▸ SHORT EXERCISE
Could you repeat every line of the records below word for word, omitting the pictures?
──────────
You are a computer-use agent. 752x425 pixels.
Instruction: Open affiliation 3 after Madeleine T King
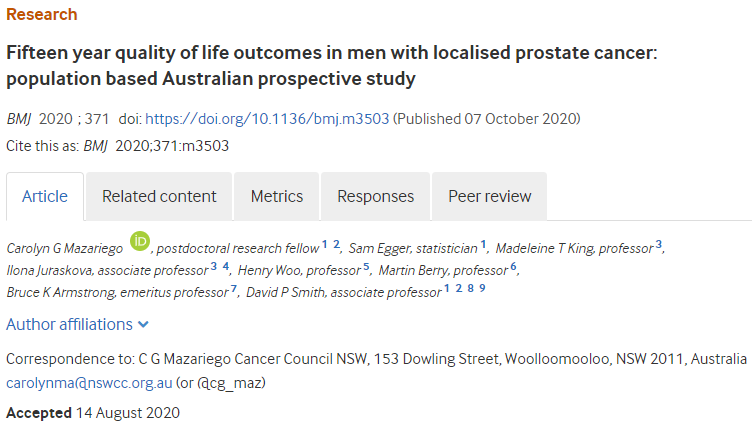coord(658,244)
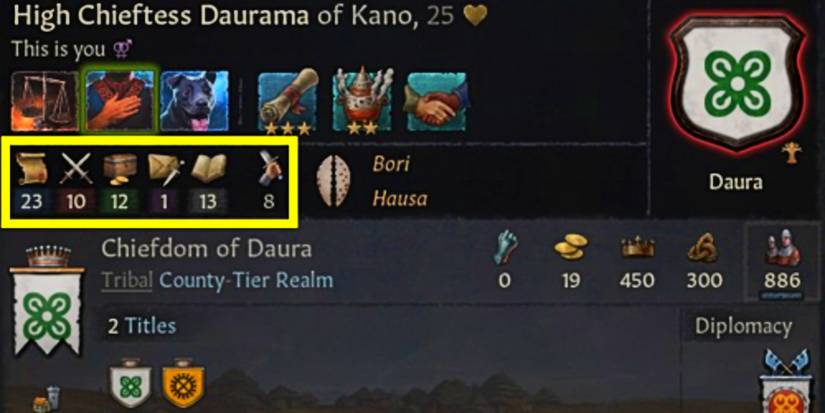Select the Stewardship chest skill icon
Viewport: 825px width, 413px height.
pyautogui.click(x=120, y=169)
──────────
▸ RESPONSE TO THE EXERCISE
You are a computer-use agent. 752x425 pixels.
Instruction: Open affiliation 3 after Madeleine T King
coord(658,244)
Select the Stewardship chest skill icon
Viewport: 825px width, 413px height.
pyautogui.click(x=120, y=169)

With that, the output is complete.